Wow...thanks for all the feedback folks. Decisions Decisions.

Personally, I prefer using EditPlus. It is faster than sublime for searches and highlighting. It allows easy control over the display, unlike the settings in Sublime and it is cheaper, faster and more efficient than DreamWeaver with respect to your time. It also has a browser preview option through ctrl+b and you can configure multiple browsers.

It doesn't have code hints, but it is more intuitive than sublime with respect to code indenting.

I tried many editors and IDEs, but I really can't stand the number of extra keystrokes sublime makes you take to correct layouts of your code, but it is nice if you're editing existing code. Notepad++ has a lot of plugins but also makes you take extra key strokes to fix syntax it auto-corrects wrongly.

EditPlus gets that balance right, DreamWeaver's code hints are like Sublime's and generally very good.

I think a lot of the factors you'd use to find an editor that works for you won't be clear until you've developed your style of working. That being the case, I'd suggest sticking with things that don't cost you any money and encourage you to remember your code early on. That way you won't use software as a crutch as you develop. Features in IDEs can then be used much more effectively once you've got your basics nailed. (my 2 pennies' worth)

Definitely try Sublime Text 2 with Emmet (formerly Zen Coding)

I do not recommend Dreamweaver to anyone that's not primarily a designer.

For websites, just still to "souped up" text editor, like Notepad ++. I was taught to build websites through dreamweaver at first, and now I realize what a big waste of time it was. I'm not knocking it, but as a casual developer/someone that is just learning - don't waste your money.

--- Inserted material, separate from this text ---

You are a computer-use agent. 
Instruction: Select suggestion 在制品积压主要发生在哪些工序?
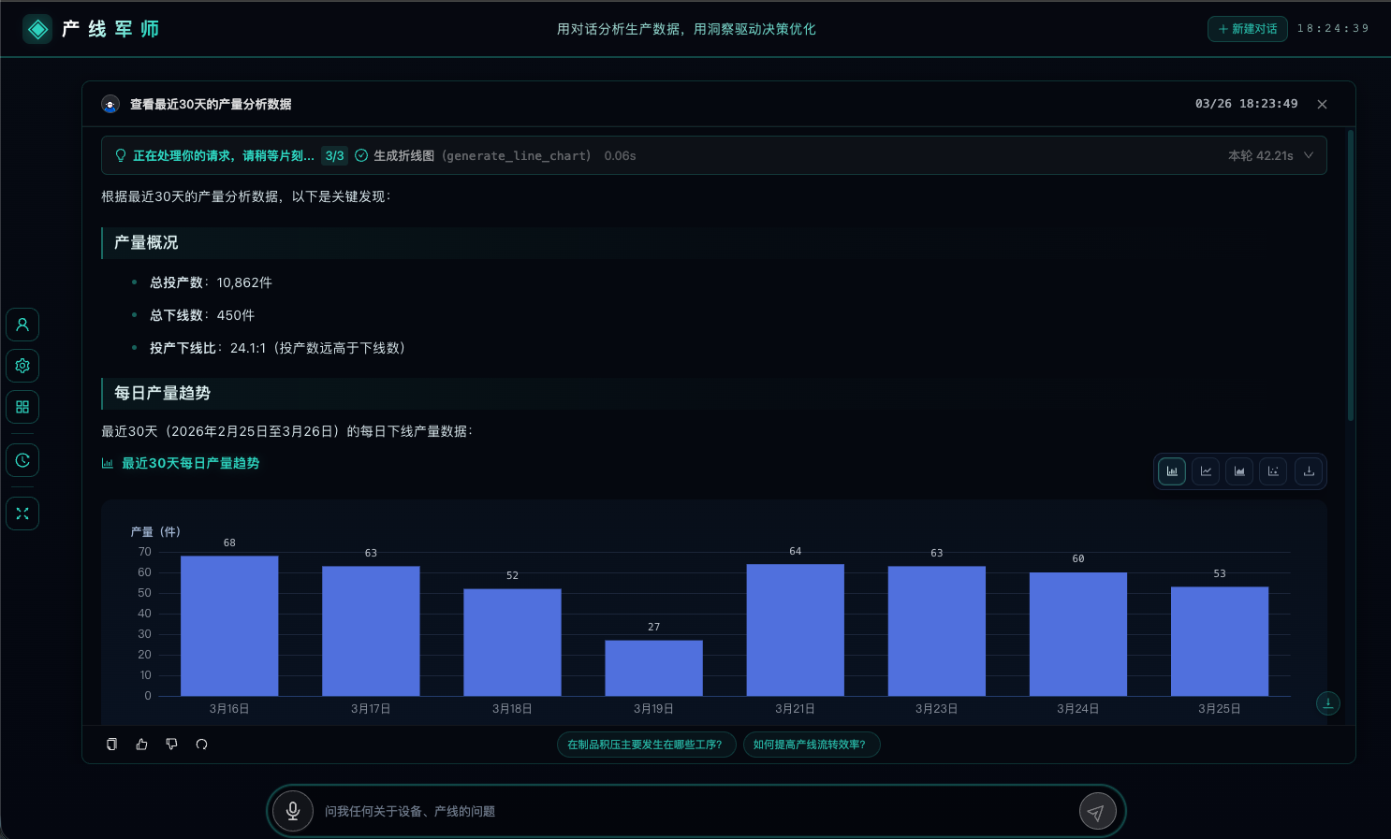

If you are going to spend your money on something, and you don't want to feel limited by using a suped up text editor, look into NetBeans (it's free) or the JetBrains suite of IDEs. I use sublime text 2 (which I gladly bought at a reasonable price) for some more simplistic stuff with HTML or CSS because it is faster to use, loads quickly, and has a ton of great packages to help me do things in those languages. However, my everyday editor is PHPStorm by JetBrains. It's cheaper than DreamWeaver and has a ton more features, including code completion database sidebars, file trees, built in Unit testing coordination, and built in versioning integration. PHPStorm is a PHP ready version of WebStorm, their popular HTML/CSS/JavaScript IDE. Although a few of the items on my previous litany of wonderful tools may be foreign to you now, as you grow as a developer/designer those things become more and more important and vital to your workflow.

Thank you all!

April Wier
April Wier
978 Points

I have a subscription to the Creative Cloud. I was a student when I enrolled and they were having a special. I pay $20 a month for the entire suite. It is pretty awesome.